For this exercise, write out exactly the lines from the line containing "Where should I" through the last line of the records, and no other lines.

RECORDS TO PROCESS START

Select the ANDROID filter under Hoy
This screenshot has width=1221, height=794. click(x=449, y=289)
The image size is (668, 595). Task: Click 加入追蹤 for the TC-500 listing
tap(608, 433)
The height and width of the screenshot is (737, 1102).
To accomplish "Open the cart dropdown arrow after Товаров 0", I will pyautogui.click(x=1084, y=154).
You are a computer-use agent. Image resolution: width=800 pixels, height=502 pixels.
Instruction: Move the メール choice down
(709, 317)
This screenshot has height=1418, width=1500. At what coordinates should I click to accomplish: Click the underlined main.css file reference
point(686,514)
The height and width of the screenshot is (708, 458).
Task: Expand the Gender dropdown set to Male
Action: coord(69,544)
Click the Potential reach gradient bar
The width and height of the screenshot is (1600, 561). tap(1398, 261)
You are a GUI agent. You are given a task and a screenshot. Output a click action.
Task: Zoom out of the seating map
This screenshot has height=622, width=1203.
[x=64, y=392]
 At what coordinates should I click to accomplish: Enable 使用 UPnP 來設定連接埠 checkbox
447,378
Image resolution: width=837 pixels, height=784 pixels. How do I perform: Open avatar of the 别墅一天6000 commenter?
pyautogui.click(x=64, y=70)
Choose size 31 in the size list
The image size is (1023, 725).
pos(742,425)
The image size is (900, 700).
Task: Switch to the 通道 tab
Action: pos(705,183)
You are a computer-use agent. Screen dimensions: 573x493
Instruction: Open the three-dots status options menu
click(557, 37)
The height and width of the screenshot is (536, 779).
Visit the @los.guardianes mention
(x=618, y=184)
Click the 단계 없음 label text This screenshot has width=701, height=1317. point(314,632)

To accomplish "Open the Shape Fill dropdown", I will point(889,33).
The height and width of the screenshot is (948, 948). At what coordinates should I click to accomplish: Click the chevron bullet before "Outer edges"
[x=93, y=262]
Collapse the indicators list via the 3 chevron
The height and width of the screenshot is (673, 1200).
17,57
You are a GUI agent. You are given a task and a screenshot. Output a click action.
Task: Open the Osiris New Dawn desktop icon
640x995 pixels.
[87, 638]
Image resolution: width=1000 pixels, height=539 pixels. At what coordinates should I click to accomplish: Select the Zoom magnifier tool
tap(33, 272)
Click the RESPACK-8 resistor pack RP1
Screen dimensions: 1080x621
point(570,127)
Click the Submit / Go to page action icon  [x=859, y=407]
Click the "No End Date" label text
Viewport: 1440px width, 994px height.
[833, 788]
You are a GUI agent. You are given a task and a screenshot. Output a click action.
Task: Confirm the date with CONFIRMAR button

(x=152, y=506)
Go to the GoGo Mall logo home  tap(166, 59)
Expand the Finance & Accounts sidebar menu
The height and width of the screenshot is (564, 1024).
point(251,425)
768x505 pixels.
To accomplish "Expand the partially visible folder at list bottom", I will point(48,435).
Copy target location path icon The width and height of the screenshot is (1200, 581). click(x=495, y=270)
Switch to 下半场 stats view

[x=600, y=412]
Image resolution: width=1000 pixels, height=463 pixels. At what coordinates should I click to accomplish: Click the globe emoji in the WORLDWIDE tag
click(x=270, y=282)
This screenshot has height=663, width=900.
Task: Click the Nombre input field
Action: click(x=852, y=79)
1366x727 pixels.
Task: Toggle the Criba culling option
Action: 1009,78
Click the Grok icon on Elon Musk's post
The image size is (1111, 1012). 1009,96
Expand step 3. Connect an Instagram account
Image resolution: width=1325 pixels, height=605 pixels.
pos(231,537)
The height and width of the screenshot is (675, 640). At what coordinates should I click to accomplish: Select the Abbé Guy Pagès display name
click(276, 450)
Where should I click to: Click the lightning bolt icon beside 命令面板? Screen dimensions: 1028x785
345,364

RECORDS TO PROCESS END

_FINAL ANSWER_
Where should I click to: Click the lightning bolt icon beside 命令面板? Screen dimensions: 1028x785
345,364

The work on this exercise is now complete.